2. After a symptom is recognized, the first effort at treatment is often self-treatment. Which of the following statements is true about self-treatment?
- A. "Not recognized as valuable by most health care providers."?
- B. "Usually ineffective and may delay more effective treatment."?
- C. "Always less expensive than biomedical alternatives."?
- D. "Influenced by the accessibility of over-the-counter medicines."?
Correct answer: D
Rationale: After a symptom is identified, the first effort at treatment is often self-treatment. The availability of over-the-counter medications, the relatively high literacy level of Americans, and the influence of the internet and mass media in communicating health-related information to the general population have contributed to the high percentage of cases of self-treatment. Health care providers are recognizing the value of a wide variety of alternative, complementary, and traditional interventions. Many self-treatments, such as over-the-counter medications, are effective. Self-treatment is not always less expensive. Choice A is incorrect as health care providers are recognizing the value of self-treatment. Choice B is incorrect because self-treatment can be effective in many cases. Choice C is incorrect as self-treatment is not always less expensive; it depends on the specific treatment being used.
3. A second-year nursing student has just suffered a needlestick while working with a patient that is positive for AIDS. Which of the following is the most significant action that the nursing student should take?
- A. Immediately see a social worker
- B. Start prophylactic AZT treatment
- C. Start prophylactic Pentamidine treatment
- D. Seek counseling
Correct answer: B
Rationale: Starting prophylactic AZT treatment is the most critical intervention in this scenario. Azidothymidine (AZT) is an antiretroviral medication used to prevent and treat HIV/AIDS by reducing the replication of the virus. Post-exposure prophylaxis (PEP) for HIV involves taking medication to suppress the virus and prevent infection after exposure. PEP should be initiated within 72 hours of potential HIV exposure to be effective. Seeking treatment quickly is crucial to enhance its effectiveness. Seeing a social worker (Choice A) may be helpful for emotional support but is not the immediate priority. Pentamidine treatment (Choice C) is not indicated for post-exposure prophylaxis for HIV. Seeking counseling (Choice D) is important for the nursing student's emotional well-being but does not address the urgent need for post-exposure prophylaxis to prevent HIV transmission.
4. When preparing to perform a physical examination on an infant, what should the nurse do?
- A. Have the parent remove all clothing except the diaper.
- B. Instruct the parent not to feed the infant immediately before the examination.
- C. Allow the infant to suck on a pacifier during abdominal auscultation.
- D. Ensure the parent is present during the examination.
Correct answer: A
Rationale: For performing a physical examination on an infant, it is important to have the parent remove all clothing except the diaper to allow for a thorough examination while ensuring the infant remains comfortable.

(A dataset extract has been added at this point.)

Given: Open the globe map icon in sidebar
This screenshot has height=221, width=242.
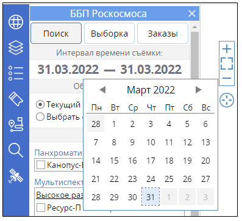Looking at the screenshot, I should point(16,22).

It is recommended not to feed the infant immediately before the examination but rather 1 to 2 hours after feeding when the baby is neither too drowsy nor too hungry. While a pacifier may be used during invasive assessments or if the infant is crying, it is not typically necessary during abdominal auscultation. Having the parent present during the examination is important for the infant's security and for the parent to understand the process; however, the clothing should still be removed except for the diaper to facilitate a comprehensive assessment.
5. You are working the 4 pm to 12 midnight evening shift. You are taking care of a group of patients. The supervising RN identifies 5 patients who get a medication at 'HS'. When will you give this medication?
- A. After the dinner meal
- B. Whenever requested
- C. At the patient's bedtime
- D. Before the end of the shift
Correct answer: C
Rationale: The correct answer is to give the medication at the patient's bedtime. 'HS' is a medical abbreviation that stands for 'hora somni,' which translates to 'at bedtime' or 'at the hours of sleep.' This timing ensures that the medication is administered appropriately to align with the patient's sleep schedule and maximize its effectiveness. Choices A, B, and D are incorrect because giving the medication after dinner, whenever requested, or before the end of the shift may not coincide with the intended purpose of the medication, potentially affecting its efficacy and patient outcomes.